I vent mine out in the summer but in in the winter. My house gets down to 25% humidity in winter and i need all the moisture i can get.Plus the heat is not wasted as well. I just use a panty hose to catch the lint,i guess thats what the bucket of water is for. Would not attempt to do this in summer as the house humidity is too high already not to mention you dont want that heat inside in the summer.


----------



## woodgeek

I'd vote against....you are not catching all the lint, and there may be smaller fibers that are getting by. Why mess with it??

When I crunched the numbers, I did not find that I expected to save a huge amount. First of all, the BTU/$$ is low b/c it is electric strip, so depending on what your main source of BTUs is, you may not be saving much (by offsetting your priamry heat).
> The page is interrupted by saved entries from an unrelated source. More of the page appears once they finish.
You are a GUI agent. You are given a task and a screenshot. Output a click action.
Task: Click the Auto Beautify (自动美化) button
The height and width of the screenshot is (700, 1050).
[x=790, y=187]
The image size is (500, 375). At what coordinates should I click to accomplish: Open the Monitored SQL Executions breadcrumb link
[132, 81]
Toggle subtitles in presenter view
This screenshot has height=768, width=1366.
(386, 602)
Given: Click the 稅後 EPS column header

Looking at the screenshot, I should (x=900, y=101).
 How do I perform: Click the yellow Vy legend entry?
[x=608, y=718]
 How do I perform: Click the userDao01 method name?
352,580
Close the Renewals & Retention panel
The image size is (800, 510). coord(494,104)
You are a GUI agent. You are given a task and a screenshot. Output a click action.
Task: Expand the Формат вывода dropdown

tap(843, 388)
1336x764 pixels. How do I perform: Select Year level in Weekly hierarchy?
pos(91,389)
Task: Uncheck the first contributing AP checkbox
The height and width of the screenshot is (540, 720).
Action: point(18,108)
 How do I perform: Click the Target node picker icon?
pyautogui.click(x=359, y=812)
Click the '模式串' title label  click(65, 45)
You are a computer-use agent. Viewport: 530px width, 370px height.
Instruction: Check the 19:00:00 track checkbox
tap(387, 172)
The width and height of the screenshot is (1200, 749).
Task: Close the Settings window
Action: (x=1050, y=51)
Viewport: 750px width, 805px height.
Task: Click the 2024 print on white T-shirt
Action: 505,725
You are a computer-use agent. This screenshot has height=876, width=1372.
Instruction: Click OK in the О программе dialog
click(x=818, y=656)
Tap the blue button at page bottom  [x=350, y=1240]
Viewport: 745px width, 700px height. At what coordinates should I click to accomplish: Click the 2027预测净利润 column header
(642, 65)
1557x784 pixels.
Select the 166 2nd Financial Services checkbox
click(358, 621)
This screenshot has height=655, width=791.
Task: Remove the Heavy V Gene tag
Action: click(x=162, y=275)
I came up with something like $10-20 in reduced energy bills, and didn't think dumping a bunch of crp into the air for my kids to breath was worth that. YMMV

That said, I airseled my leaky old house, and went from running a big humidifier 24/7 and getting no noticable increase in humidity before, to running a mid size unit on low after to maintain a comfortable humidity. IOW, it is almost impossible to humidify a leaky house, dryer or no, and is trivial to humidify the same house after airsealing.


----------



## JOHN BOY

I beleive i saw a kit at lowes that actually allows you to vent inside the house in winter to use the venting for heat.


----------



## turbocruiser

I tried this once and I did not like the result I had to constantly fill the water and I had to constantly clean the lint.  It did add extra humidity to the air and that was nice with our dry winters.  But it also added lots of lint to the air and that was not nice.


----------



## DBoon

I have to do this in my house as there is no way to get a vent to the outside from where the dryer is located.  For the termination of the dryer venting, there is a bucket that needs to be filled with water and it supposedly gets the lint and keeps it from the air.  This doesn't work well at all.  Luckily, we have a good clothesline for the summer and a woodstove for the winter to dry next to, and a cooperative wife who doesn't mind either.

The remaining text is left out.